What you should do: When you reach the line in the listing below that contains "Viewport: 351px width, 271px height.", begin returning lines exactly as written, and stop after the line that contains "Task: Click the layer style preview thumbnail". Return no other lines.

Dataset records:
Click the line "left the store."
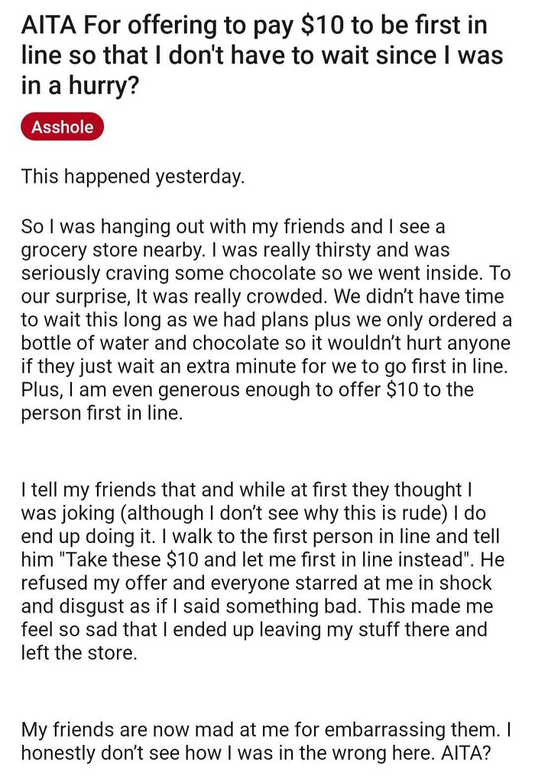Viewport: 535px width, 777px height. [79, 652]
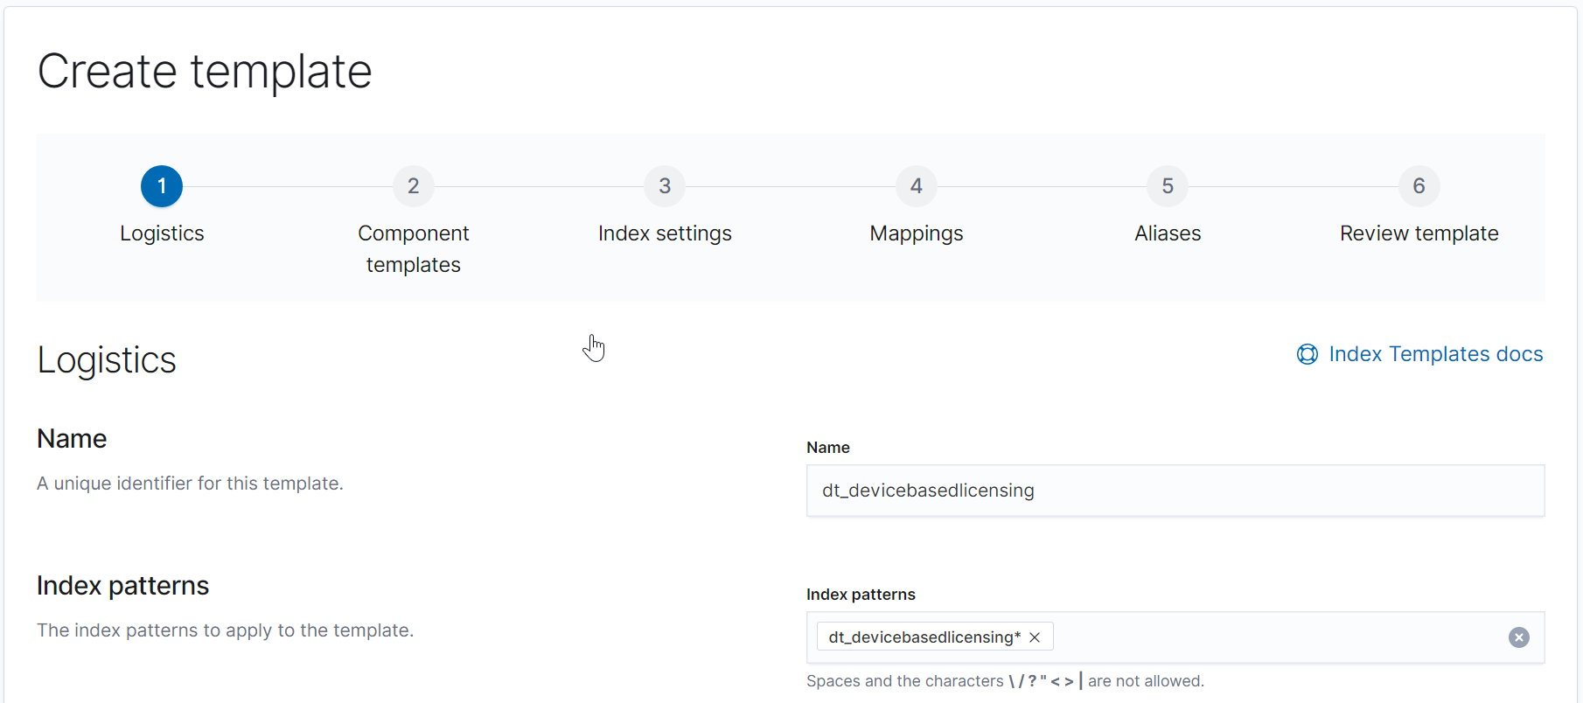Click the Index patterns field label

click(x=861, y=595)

* * *

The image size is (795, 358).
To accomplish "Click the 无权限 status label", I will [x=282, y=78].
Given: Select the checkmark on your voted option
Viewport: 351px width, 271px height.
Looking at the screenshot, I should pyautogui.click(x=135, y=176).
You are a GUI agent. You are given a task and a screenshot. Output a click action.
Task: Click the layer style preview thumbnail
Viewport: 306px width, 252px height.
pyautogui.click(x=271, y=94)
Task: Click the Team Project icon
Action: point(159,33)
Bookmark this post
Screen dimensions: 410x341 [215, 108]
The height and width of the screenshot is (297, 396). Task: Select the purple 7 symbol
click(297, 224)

* * *

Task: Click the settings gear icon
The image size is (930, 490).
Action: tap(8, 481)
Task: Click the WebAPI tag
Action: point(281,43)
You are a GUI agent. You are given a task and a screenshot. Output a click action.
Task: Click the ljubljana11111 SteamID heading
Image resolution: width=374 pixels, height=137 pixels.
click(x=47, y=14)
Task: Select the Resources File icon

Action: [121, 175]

Task result:
Viewport: 351px width, 271px height.
Looking at the screenshot, I should pyautogui.click(x=135, y=176).
You are a GUI agent. You are given a task and a screenshot. Output a click action.
Task: Click the layer style preview thumbnail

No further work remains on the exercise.